Periodic Reporting for period 1 - SVNanoVax (Structural Vaccinology in the design of bionanoparticles with multi-copy antigen display for vaccines with enhanced efficacy)
Periodo di rendicontazione: 2015-06-15 al 2017-06-14
Compared to early vaccines containing killed or live-attenuated pathogens, modern sub-unit vaccines are safer but tend to be less immunogenic. Therefore, a key issue in vaccine research is how to improve their immunogenicity without reducing safety or tolerability.
SVNanoVax aimed to combine the approach of Structural Vaccinology with vaccine antigen display on protein bionanoparticles (BNPs).
Neisseria meningitidis serogroup B (MenB) causes severe sepsis and meningococcal meningitis, resulting in death or devastating long-term sequelae. Bexsero, an innovative research-based vaccine, is a multi-component vaccine composed of three meningococcal proteins plus outer membrane vesicles, and is conservatively estimated to provide 66-91% coverage against MenB strains worldwide. Thanks to the large amount of structural and immunological information of its components Bexsero represents an excellent tool to validate a BNPs-based antigen engineering strategy.
The first objective was to engineer stable antigens eliciting broadly protective antibody responses. Secondly, we sought to determine the most significant epitopes from an immunomodulatory perspective. The following objectives were conceived to design recombinant self-assembling protein BNPs for multicopy and surface display of the selected epitopes, thus recreating the antigen vast exposure format of virus like particles. Lastly, we set out to determine if presentation of multiple copies of these antigens on self-assembling BNPs will induce stronger immune responses.
The overall objectives of SVNanoVax focussed on the development of multi-copy antigen-BNPs for a second-generation vaccine against MenB that protects against all strains. Moreover, in addition to driving the development of an improved second-generation meningococcal vaccine with enhanced coverage, tolerability and efficacy, this research aimed at potentiating antigen-BNP technology possibly applicable to vaccines targeting other pathogens representing currently unmet medical needs.
During the SVNanoVax period we have determined the 3D structure of a broadly reactive human bactericidal antibody Fab targeting an important MenB antigen. To our knowledge, this work represents the first crystal structure of a vaccine-elicited human antibody bound to a bacterial antigen. We have also developed a system for the recombinant expression of BNPs with surface exposed, multi-copy and ordered arrays of a potent MenB antigen epitope. These BNPs will be tested in parallel with the current vaccines in order to determine the scope of protection against MenB.
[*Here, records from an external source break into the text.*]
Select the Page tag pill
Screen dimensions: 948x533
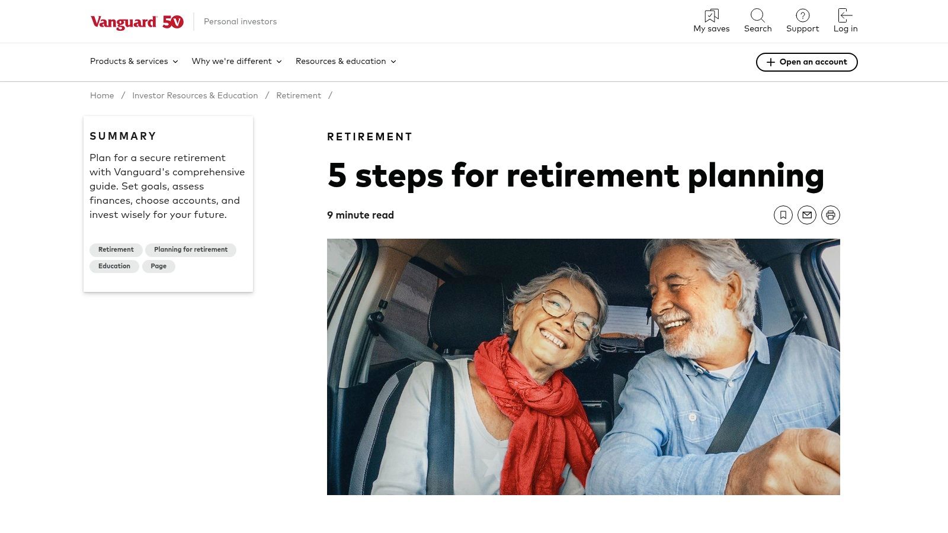[158, 266]
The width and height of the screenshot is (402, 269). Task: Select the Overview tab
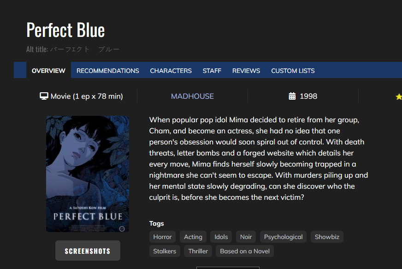coord(48,71)
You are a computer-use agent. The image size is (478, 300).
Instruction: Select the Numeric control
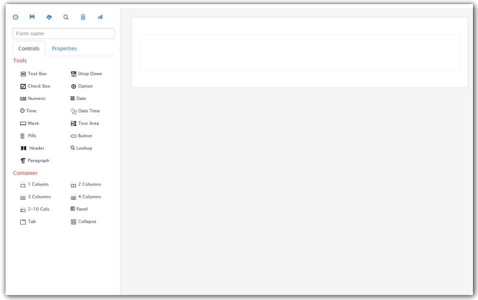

These results have been compiled into a manuscript for publication in a peer-review scientific journal in an open access format. We have also deposited the structural data of the Fab-fHbp complex in the Protein Data Bank (PDB) for its public release.
In addition to saving lives and suffering by relieving the medical burden of meningococcal and other diseases, the successful development of new vaccines would further establish the position of GSK Vaccines in Siena as a ‘Centre of Excellence’ for vaccines research and development in the heart of Europe. At a time when a number of other pharmaceutical companies have withdrawn from Italy, GSK and SVNanoVax together represented a fine example of continued European development in a field where we are globally competitive. Also, the movement of the Fellow from Chicago (USA) to GSK Siena has enriched the pool of highly-trained European researchers with multi-sector experience, an important objective for the structuring of the European research area. During SVNanoVax, the Fellow also developed BNPs by working briefly at a Spanish research centre. Collectively, these interactions may lead to future job opportunities for the Fellow. SVNanoVax has contributed to European Excellence and competitiveness by allowing the preparation of high impact scientific publications (one published, one under submission) and presentations at top European and international conferences, thus endorsing continued investment in the research sector.